#### [Task instructions]
Write out the following listing in full, exactly as it reads.

#### [Records for processing]
*** Begin section ***

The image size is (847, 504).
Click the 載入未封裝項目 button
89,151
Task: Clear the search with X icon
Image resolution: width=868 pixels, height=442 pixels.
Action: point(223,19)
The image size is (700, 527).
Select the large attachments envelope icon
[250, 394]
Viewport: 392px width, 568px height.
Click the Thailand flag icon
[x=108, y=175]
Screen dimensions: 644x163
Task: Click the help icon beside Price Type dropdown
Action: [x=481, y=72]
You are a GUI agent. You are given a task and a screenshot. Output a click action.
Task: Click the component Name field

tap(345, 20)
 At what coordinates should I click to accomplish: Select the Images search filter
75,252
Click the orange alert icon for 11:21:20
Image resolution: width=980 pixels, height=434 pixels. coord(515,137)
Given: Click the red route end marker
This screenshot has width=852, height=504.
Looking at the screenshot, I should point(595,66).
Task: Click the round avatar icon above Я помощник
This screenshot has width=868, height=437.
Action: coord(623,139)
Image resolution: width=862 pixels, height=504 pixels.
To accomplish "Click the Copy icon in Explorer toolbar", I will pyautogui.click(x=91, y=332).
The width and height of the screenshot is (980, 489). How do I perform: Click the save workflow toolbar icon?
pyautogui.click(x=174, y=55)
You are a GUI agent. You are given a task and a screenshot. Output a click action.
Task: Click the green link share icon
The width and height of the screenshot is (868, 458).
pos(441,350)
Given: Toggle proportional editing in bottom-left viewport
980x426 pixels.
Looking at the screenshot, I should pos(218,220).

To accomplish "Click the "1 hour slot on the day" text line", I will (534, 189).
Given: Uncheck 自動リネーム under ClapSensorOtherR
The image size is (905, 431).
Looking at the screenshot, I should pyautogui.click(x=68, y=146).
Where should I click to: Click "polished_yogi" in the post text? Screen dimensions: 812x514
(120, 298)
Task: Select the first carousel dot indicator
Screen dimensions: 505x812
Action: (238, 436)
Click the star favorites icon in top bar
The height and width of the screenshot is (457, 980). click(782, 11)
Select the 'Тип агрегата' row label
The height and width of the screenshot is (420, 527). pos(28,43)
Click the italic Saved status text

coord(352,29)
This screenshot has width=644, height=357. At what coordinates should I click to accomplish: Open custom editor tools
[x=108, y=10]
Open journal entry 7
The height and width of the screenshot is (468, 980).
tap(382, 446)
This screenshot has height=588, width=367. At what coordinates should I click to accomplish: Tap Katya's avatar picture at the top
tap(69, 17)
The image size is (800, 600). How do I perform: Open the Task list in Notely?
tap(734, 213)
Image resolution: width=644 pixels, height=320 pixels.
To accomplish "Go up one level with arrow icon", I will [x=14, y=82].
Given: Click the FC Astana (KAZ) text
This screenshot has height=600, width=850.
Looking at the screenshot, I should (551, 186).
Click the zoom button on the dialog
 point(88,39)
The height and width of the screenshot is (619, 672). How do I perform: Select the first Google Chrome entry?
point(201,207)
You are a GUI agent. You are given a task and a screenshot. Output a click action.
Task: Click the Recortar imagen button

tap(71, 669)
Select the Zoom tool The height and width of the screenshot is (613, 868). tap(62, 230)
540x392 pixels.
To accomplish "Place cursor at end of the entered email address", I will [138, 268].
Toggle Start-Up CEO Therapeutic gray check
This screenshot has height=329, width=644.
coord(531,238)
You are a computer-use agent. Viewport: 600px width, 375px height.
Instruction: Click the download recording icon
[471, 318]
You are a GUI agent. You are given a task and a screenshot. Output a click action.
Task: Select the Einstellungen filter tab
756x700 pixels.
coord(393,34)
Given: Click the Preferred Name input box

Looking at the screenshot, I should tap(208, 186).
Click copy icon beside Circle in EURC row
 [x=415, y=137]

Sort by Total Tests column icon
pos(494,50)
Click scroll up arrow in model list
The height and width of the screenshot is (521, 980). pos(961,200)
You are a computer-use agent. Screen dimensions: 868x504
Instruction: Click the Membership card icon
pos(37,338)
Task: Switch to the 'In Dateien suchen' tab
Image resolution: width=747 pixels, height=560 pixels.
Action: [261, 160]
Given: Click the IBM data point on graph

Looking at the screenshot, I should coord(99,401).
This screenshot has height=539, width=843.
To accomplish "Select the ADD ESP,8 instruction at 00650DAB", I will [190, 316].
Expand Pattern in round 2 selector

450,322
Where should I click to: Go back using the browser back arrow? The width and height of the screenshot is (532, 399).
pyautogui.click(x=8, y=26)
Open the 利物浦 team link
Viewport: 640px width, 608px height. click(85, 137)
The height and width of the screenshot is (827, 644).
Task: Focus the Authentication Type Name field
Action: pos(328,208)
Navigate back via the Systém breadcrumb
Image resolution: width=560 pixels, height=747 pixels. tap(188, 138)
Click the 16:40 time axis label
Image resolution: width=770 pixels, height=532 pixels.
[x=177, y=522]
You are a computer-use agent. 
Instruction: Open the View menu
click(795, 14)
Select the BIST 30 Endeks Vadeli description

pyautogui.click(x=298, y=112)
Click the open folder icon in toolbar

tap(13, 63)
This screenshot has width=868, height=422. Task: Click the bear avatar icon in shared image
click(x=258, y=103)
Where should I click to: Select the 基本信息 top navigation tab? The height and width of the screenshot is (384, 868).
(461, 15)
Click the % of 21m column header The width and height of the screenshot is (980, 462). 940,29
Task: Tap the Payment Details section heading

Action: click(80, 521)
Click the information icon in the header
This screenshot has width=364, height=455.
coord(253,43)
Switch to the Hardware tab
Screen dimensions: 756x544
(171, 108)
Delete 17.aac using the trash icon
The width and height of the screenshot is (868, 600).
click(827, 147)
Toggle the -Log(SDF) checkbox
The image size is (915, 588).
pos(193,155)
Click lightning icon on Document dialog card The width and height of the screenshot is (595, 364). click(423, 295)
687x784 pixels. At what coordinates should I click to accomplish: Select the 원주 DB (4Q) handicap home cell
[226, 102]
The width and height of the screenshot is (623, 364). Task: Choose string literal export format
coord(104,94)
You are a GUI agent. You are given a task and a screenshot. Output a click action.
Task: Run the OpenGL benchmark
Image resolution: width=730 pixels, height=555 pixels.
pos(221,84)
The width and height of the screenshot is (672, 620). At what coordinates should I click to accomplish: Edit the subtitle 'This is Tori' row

*** End section ***

#### [Solution to this task]
The image size is (847, 504).
Click the 載入未封裝項目 button
89,151
Task: Clear the search with X icon
Image resolution: width=868 pixels, height=442 pixels.
Action: point(223,19)
The image size is (700, 527).
Select the large attachments envelope icon
[250, 394]
Viewport: 392px width, 568px height.
Click the Thailand flag icon
[x=108, y=175]
Screen dimensions: 644x163
Task: Click the help icon beside Price Type dropdown
Action: [x=481, y=72]
You are a GUI agent. You are given a task and a screenshot. Output a click action.
Task: Click the component Name field

tap(345, 20)
 At what coordinates should I click to accomplish: Select the Images search filter
75,252
Click the orange alert icon for 11:21:20
Image resolution: width=980 pixels, height=434 pixels. coord(515,137)
Given: Click the red route end marker
This screenshot has width=852, height=504.
Looking at the screenshot, I should point(595,66).
Task: Click the round avatar icon above Я помощник
This screenshot has width=868, height=437.
Action: coord(623,139)
Image resolution: width=862 pixels, height=504 pixels.
To accomplish "Click the Copy icon in Explorer toolbar", I will pyautogui.click(x=91, y=332).
The width and height of the screenshot is (980, 489). How do I perform: Click the save workflow toolbar icon?
pyautogui.click(x=174, y=55)
You are a GUI agent. You are given a task and a screenshot. Output a click action.
Task: Click the green link share icon
The width and height of the screenshot is (868, 458).
pos(441,350)
Given: Toggle proportional editing in bottom-left viewport
980x426 pixels.
Looking at the screenshot, I should pos(218,220).

To accomplish "Click the "1 hour slot on the day" text line", I will (534, 189).
Given: Uncheck 自動リネーム under ClapSensorOtherR
The image size is (905, 431).
Looking at the screenshot, I should pyautogui.click(x=68, y=146).
Where should I click to: Click "polished_yogi" in the post text? Screen dimensions: 812x514
(120, 298)
Task: Select the first carousel dot indicator
Screen dimensions: 505x812
Action: (238, 436)
Click the star favorites icon in top bar
The height and width of the screenshot is (457, 980). click(782, 11)
Select the 'Тип агрегата' row label
The height and width of the screenshot is (420, 527). pos(28,43)
Click the italic Saved status text

coord(352,29)
This screenshot has width=644, height=357. At what coordinates should I click to accomplish: Open custom editor tools
[x=108, y=10]
Open journal entry 7
The height and width of the screenshot is (468, 980).
tap(382, 446)
This screenshot has height=588, width=367. At what coordinates should I click to accomplish: Tap Katya's avatar picture at the top
tap(69, 17)
The image size is (800, 600). How do I perform: Open the Task list in Notely?
tap(734, 213)
Image resolution: width=644 pixels, height=320 pixels.
To accomplish "Go up one level with arrow icon", I will [x=14, y=82].
Given: Click the FC Astana (KAZ) text
This screenshot has height=600, width=850.
Looking at the screenshot, I should (551, 186).
Click the zoom button on the dialog
 point(88,39)
The height and width of the screenshot is (619, 672). How do I perform: Select the first Google Chrome entry?
point(201,207)
You are a GUI agent. You are given a task and a screenshot. Output a click action.
Task: Click the Recortar imagen button

tap(71, 669)
Select the Zoom tool The height and width of the screenshot is (613, 868). tap(62, 230)
540x392 pixels.
To accomplish "Place cursor at end of the entered email address", I will [138, 268].
Toggle Start-Up CEO Therapeutic gray check
This screenshot has height=329, width=644.
coord(531,238)
You are a computer-use agent. Viewport: 600px width, 375px height.
Instruction: Click the download recording icon
[471, 318]
You are a GUI agent. You are given a task and a screenshot. Output a click action.
Task: Select the Einstellungen filter tab
756x700 pixels.
coord(393,34)
Given: Click the Preferred Name input box

Looking at the screenshot, I should tap(208, 186).
Click copy icon beside Circle in EURC row
 [x=415, y=137]

Sort by Total Tests column icon
pos(494,50)
Click scroll up arrow in model list
The height and width of the screenshot is (521, 980). pos(961,200)
You are a computer-use agent. Screen dimensions: 868x504
Instruction: Click the Membership card icon
pos(37,338)
Task: Switch to the 'In Dateien suchen' tab
Image resolution: width=747 pixels, height=560 pixels.
Action: [261, 160]
Given: Click the IBM data point on graph

Looking at the screenshot, I should coord(99,401).
This screenshot has height=539, width=843.
To accomplish "Select the ADD ESP,8 instruction at 00650DAB", I will [190, 316].
Expand Pattern in round 2 selector

450,322
Where should I click to: Go back using the browser back arrow? The width and height of the screenshot is (532, 399).
pyautogui.click(x=8, y=26)
Open the 利物浦 team link
Viewport: 640px width, 608px height. click(85, 137)
The height and width of the screenshot is (827, 644).
Task: Focus the Authentication Type Name field
Action: pos(328,208)
Navigate back via the Systém breadcrumb
Image resolution: width=560 pixels, height=747 pixels. tap(188, 138)
Click the 16:40 time axis label
Image resolution: width=770 pixels, height=532 pixels.
[x=177, y=522]
You are a computer-use agent. 
Instruction: Open the View menu
click(795, 14)
Select the BIST 30 Endeks Vadeli description

pyautogui.click(x=298, y=112)
Click the open folder icon in toolbar

tap(13, 63)
This screenshot has width=868, height=422. Task: Click the bear avatar icon in shared image
click(x=258, y=103)
Where should I click to: Select the 基本信息 top navigation tab? The height and width of the screenshot is (384, 868).
(461, 15)
Click the % of 21m column header The width and height of the screenshot is (980, 462). 940,29
Task: Tap the Payment Details section heading

Action: click(80, 521)
Click the information icon in the header
This screenshot has width=364, height=455.
coord(253,43)
Switch to the Hardware tab
Screen dimensions: 756x544
(171, 108)
Delete 17.aac using the trash icon
The width and height of the screenshot is (868, 600).
click(827, 147)
Toggle the -Log(SDF) checkbox
The image size is (915, 588).
pos(193,155)
Click lightning icon on Document dialog card The width and height of the screenshot is (595, 364). click(423, 295)
687x784 pixels. At what coordinates should I click to accomplish: Select the 원주 DB (4Q) handicap home cell
[226, 102]
The width and height of the screenshot is (623, 364). Task: Choose string literal export format
coord(104,94)
You are a GUI agent. You are given a task and a screenshot. Output a click action.
Task: Run the OpenGL benchmark
Image resolution: width=730 pixels, height=555 pixels.
pos(221,84)
The width and height of the screenshot is (672, 620). At what coordinates should I click to accomplish: Edit the subtitle 'This is Tori' row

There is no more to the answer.